Le texte des Actes nous donne sans doute la clé du problème : Jésus a bien annoncé qu'il détruirait le temple, mais cela signifiait qu'il mettrait fin à une religion basée sur un culte purement rituel.
La question qui se pose aussitôt est de savoir comment Jésus conçoit cette révolution capitale. C'est le grand prêtre qui peut nous suggérer la réponse. Aussitôt après l'accusation d'avoir annoncé qu'il détruirait le temple, le grand prêtre questionne : Es tu le messie ? L'interrogation est très logique : seul le messie peut envisager un bouleversement aussi radical qui est en réalité un véritable changement de religion.
La réponse de Jésus demande à être bien comprise. Il commence par acquiescer. Il est bien le messie et l'on sait que la réponse pour Jésus ne va pas de soi. A plusieurs reprises il a ou bien refusé de répondre ou bien demandé à ceux qui confessaient sa messianité de garder le silence. Il est d'autant plus intéressant de noter qu'ici il accompagne son acquiescement d'une phrase qui exprime plus qu'une réserve : " Je le suis, et vous verrez le Fils de l'homme .. "Ce titre, qui vient des prophéties de Daniel (7,13ss), revient dans les évangiles 38 fois et toujours dans la bouche de Jésus. Ce titre messianique n'a guère connu de succès ni dans le judaïsme ni dans le christianisme primitif. C'est donc Jésus lui-même qui a privilégié ce titre et les idées qui s'y rattachent. Quelles sont-elles ?
Il n'est pas question de développer ici l'histoire et les résonances du titre Fils de l'homme. Nous nous limiterons à en souligner un trait capital : d'abord Jésus, qui se dit Fils de l'homme, poursuit très fréquemment en ajoutant que le Fils de l'homme doit souffrir (Mc 8,31 ; 9,12 ; 10,45etc ).Citons la parole que marc a retenu (Mc 14,21) : " Voici que nous montons à Jérusalem et que va s'accomplir tout ce que les prophètes ont écrit au sujet du Fils de l'homme ".
Où était-il écrit que le Fils de l'homme devait souffrir ? La réponse ne s'impose pas et on comprend bien pourquoi aucun des évangélistes n'a cru possible de citer à ce propos un texte des prophètes.
Mais on doit ouvrir la question : il y a dans l'Ancien Testament des prophéties qui annoncent les souffrances et la mort d'un envoyé de Dieu. On pensera aux chants du Serviteur qu'on lit vers la fin du livre du prophète Esaïe : il est question de la venue d'un personnage mystérieux venu pour être Le Serviteur de Dieu. Il doit être humilié et maltraité, mais ce sont nos souffrances qu'il porte. Il se dépouille jusqu'à la mort. Il porte les fautes de beaucoup…

Il est donc plus que vraisemblable que Jésus a eu la conviction d'accomplir la prophétie d'Esaïe. Cela revient à dire que Jésus a voulu être un messie très inattendu : en lieu et place de la gloire et du pouvoir traditionnellement promis au messie, il se sait appelé à souffrir et à mourir d'une mort dont l'effet salvifique atteindra des foules.

^^^^^^^^

## Consigne
Rédigez la suite du texte sur Jésus et le titre de Fils de l'homme, en reprenant après sa dernière phrase.

## Données fournies
^^^^^^^^

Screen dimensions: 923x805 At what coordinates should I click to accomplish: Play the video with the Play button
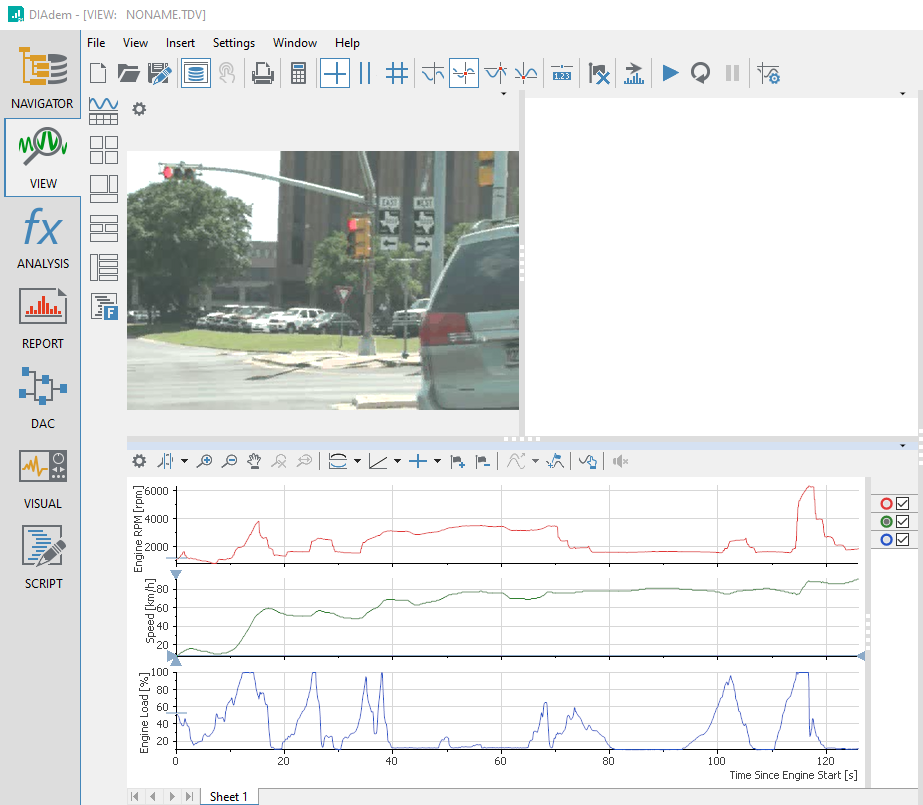click(x=670, y=73)
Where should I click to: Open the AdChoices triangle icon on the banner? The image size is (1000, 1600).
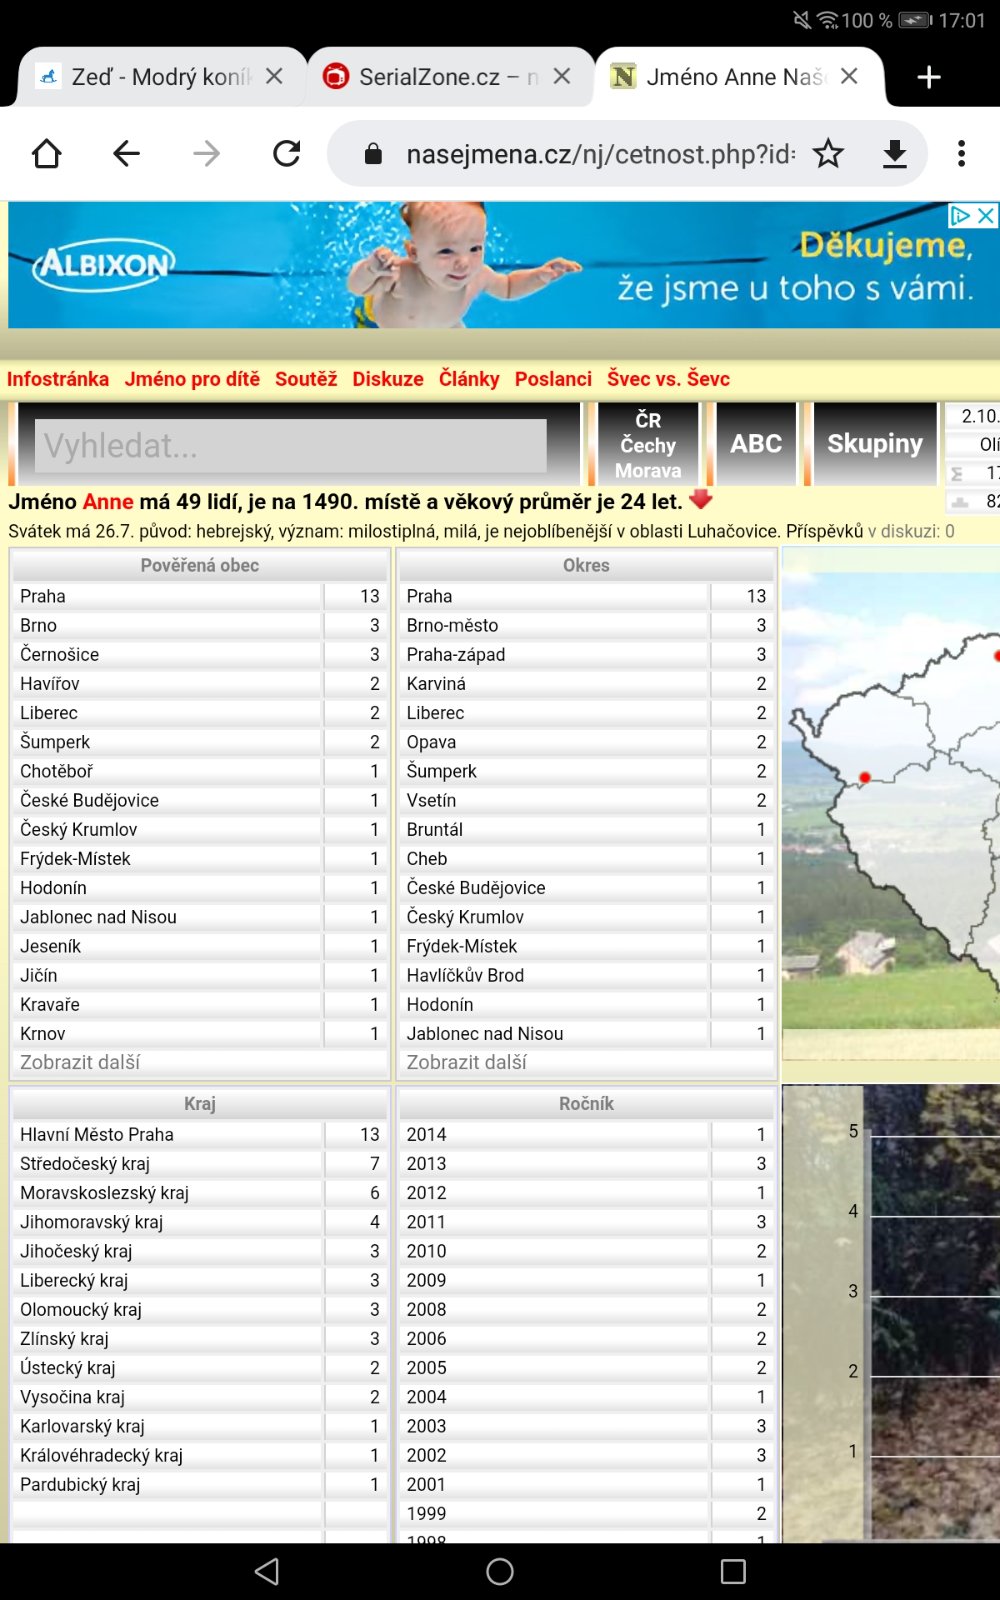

^^^^^^^^

## Résultat obtenu
Peut-on aller plus loin sans recourir à des suppositions relatives à la psychologie de Jésus ?
Peut-être : un texte de Jean suggère une réponse possible. Jésus dit que celui qui croit en lui a la vie éternelle. Il ne vient pas en jugement car la Père a confié au Fils d'exercer le jugement parce qu'il est le Fils de l'homme (Jn 5,24-27). Comme le Fils de l'homme de Daniel doit exercer le jugement à la fin des temps, c'est donc qu'avec Jésus les derniers temps de l'histoire du salut sont arrivés. C'est lui le juge et son jugement est un verdict de vie car il souffre et meurt pour les hommes. Il est et le juge et le jugement. Sa mort est le signe d'une alliance nouvelle que Dieu conclut avec l'humanité sur le modèle de l'ancienne alliance.
Jésus a-t-il pensé cela ? On peut seulement dire que c'est assez vraisemblable.
Si tel est le cas, on comprend mieux l'interrogatoire du grand prêtre : es tu le messie ? Oui, mais un messie qui accomplit les prophéties du fils de l'homme, du Serviteur souffrant, qui porte les peines des hommes jusqu'à mourir pour eux. C'est l'alliance nouvelle , c'est la nouvelle religion annoncée par les prophètes.
Alors le grand prêtre se prononce pour une condamnation sans appel : la parole de Jésus contre le temple prend en effet une résonance universelle.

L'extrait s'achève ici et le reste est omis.